BEGIN
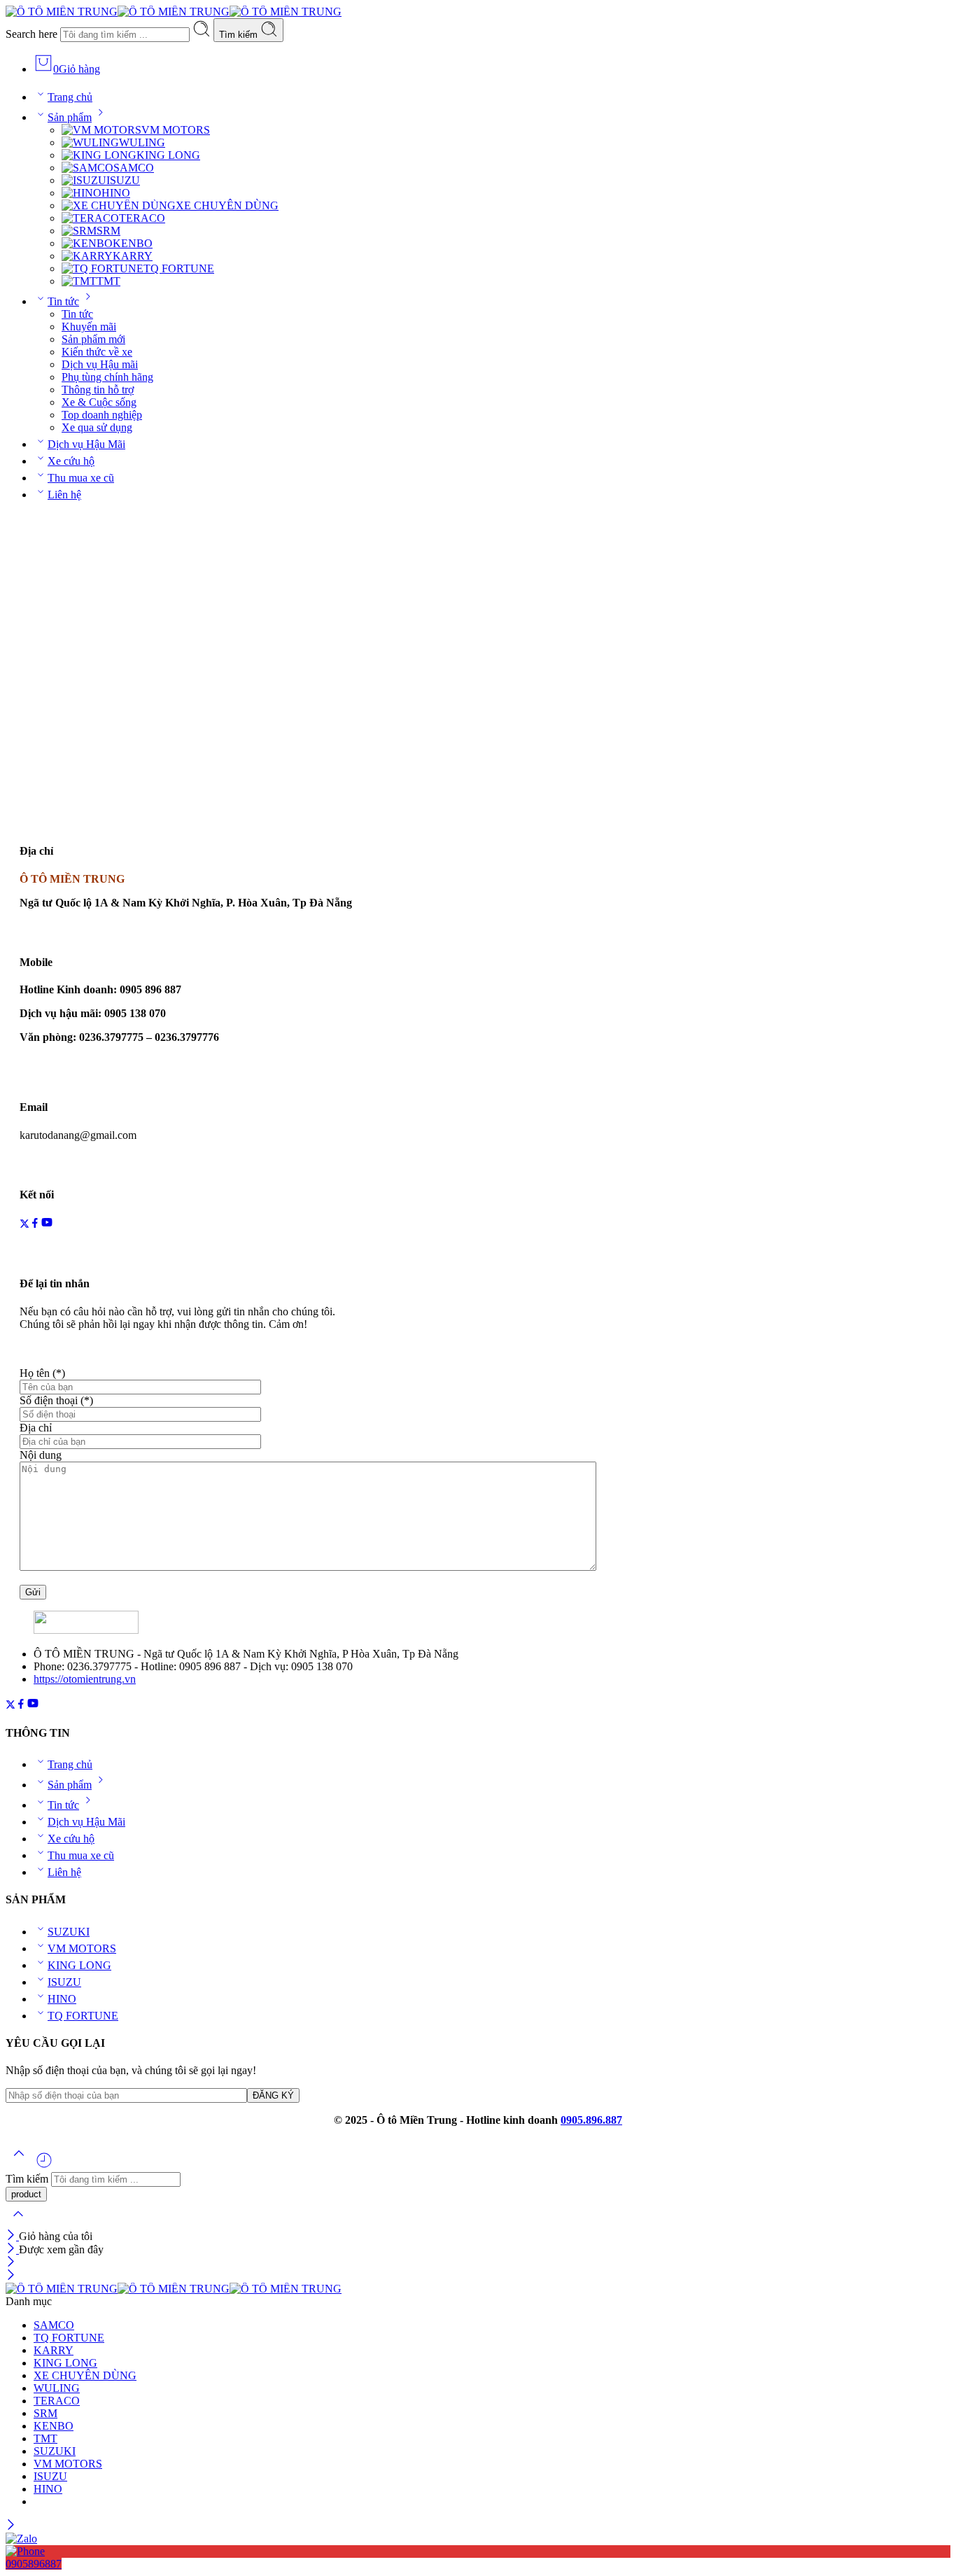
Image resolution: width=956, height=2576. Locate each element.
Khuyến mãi (89, 326)
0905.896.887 (591, 2120)
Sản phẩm (70, 117)
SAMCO (133, 168)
END
Task goal ▸ Without the pictures, please output every record exactly.

Finished task ▸
Image resolution: width=956, height=2576. Locate each element.
Khuyến mãi (89, 326)
0905.896.887 (591, 2120)
Sản phẩm (70, 117)
SAMCO (133, 168)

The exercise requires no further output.